Focus 3 - Retrieval
Quizzing as part of a repertoire of techniques
Quizzing as part of a repertoire of techniques
Retrieval practice is the act of trying to recall information without having it in front of you. For example you’re studying the systems of the human body—skeletal, muscular, circulatory, and so on. You could do retrieval practice by attempting to name those systems without looking at the list. Once you’ve listed all you can remember, you’d open up your book or notes and check to see if you got them right.
In recent years, cognitive psychologists have been comparing retrieval practice with other methods of studying—strategies like review lectures, study guides, and re-reading texts. And what they’re finding is that nothing cements long-term learning as powerfully as retrieval practice.

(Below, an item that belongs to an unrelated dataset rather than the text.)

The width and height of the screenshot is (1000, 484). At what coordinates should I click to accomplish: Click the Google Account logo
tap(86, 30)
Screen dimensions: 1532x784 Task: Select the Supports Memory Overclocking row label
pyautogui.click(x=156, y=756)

Here at DHSB we provide the space for teachers to regularly use Retrieval at the start of each lesson - you wont see a prescribed method of this being delivered - we firmly believe that the teacher, as the expert, is best placed to determine how this should be implemented. What you will see are students engaging in high challenge activities designed to make them think hard.
We use short quizzes, demonstrations, summarising, paired discussions, online resources, mind maps, "brain dumps" along with a range of other methods
Our Principles of Retrieval
We involve everyone: Good techniques involve all students checking their knowledge, not just a few.

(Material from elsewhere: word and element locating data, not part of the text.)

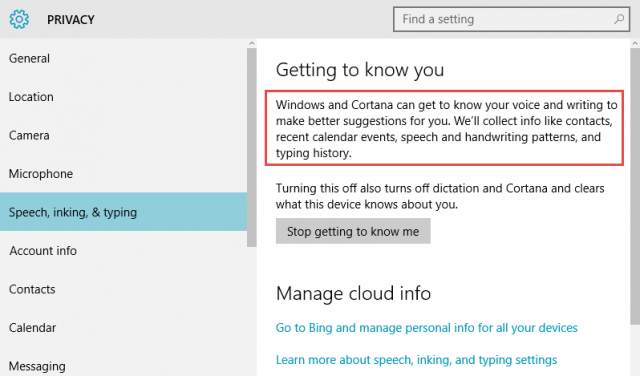Select Messaging in the sidebar
640x376 pixels.
point(123,365)
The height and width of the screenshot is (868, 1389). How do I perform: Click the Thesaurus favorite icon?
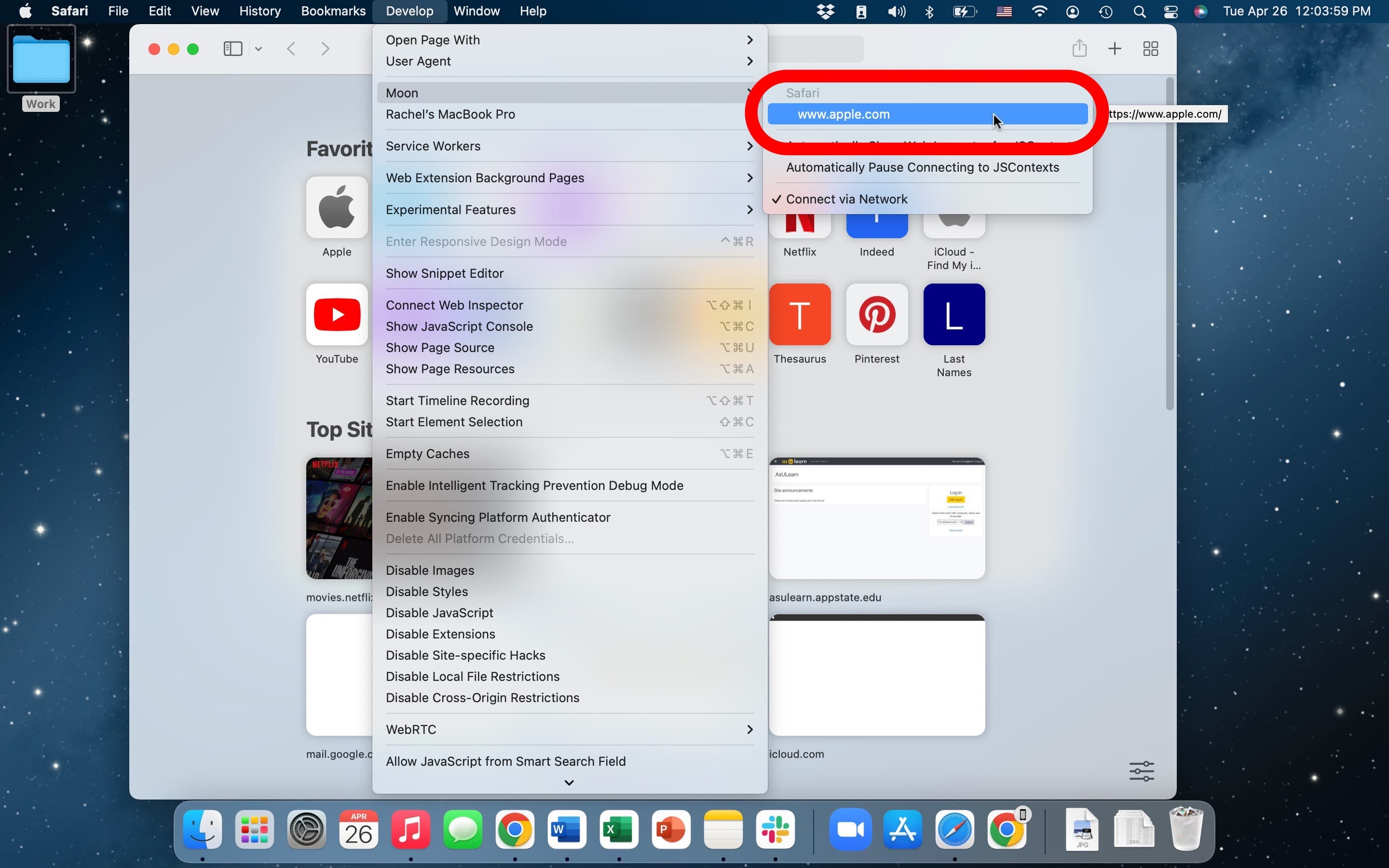[x=800, y=314]
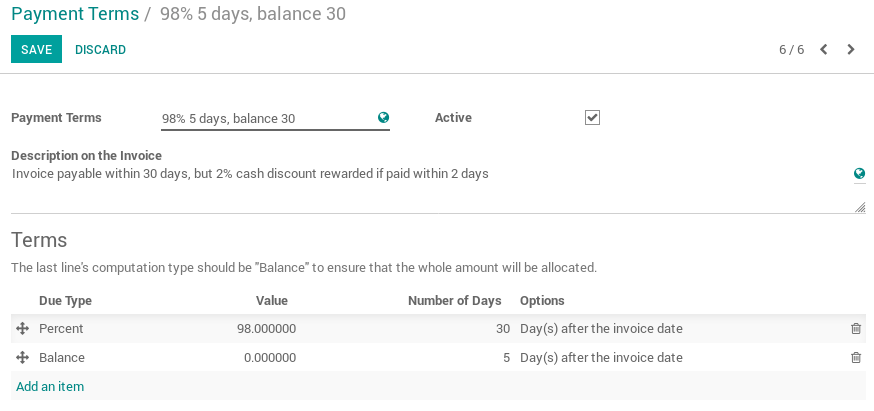Delete the Percent term line
Screen dimensions: 874x411
click(855, 329)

We make the content of the retrieval relevant to the new learning being taught.
We think all students should be able to think hard free from distraction.
We make checking accurate and easy.
We make it time efficient: The idea is to not dominate whole lessons.
We make it workload efficient: None of our methods should create unsustainable workload.
We circulate to identify misconceptions and areas of good practice.
If misconceptions are identified, we either reteach if appropriate at the time or signpost to students that it will be revisited.
We keep it low stakes - high challenge, low threat.
What are some of the common pitfalls we try to avoid?
We might generate retrieval questions that focus solely on factual recall rather than requiring any higher-order thinking.
Our questions might be too easy and boost confidence without providing real challenge
We might allocate too much time to the Retrieval, effectively losing the time we need to cover new material.
There’s a danger that, if daily review is rigidly repetitive, that students do not learn multiple ways to check their knowledge leading to less flexible, more fragile knowledge.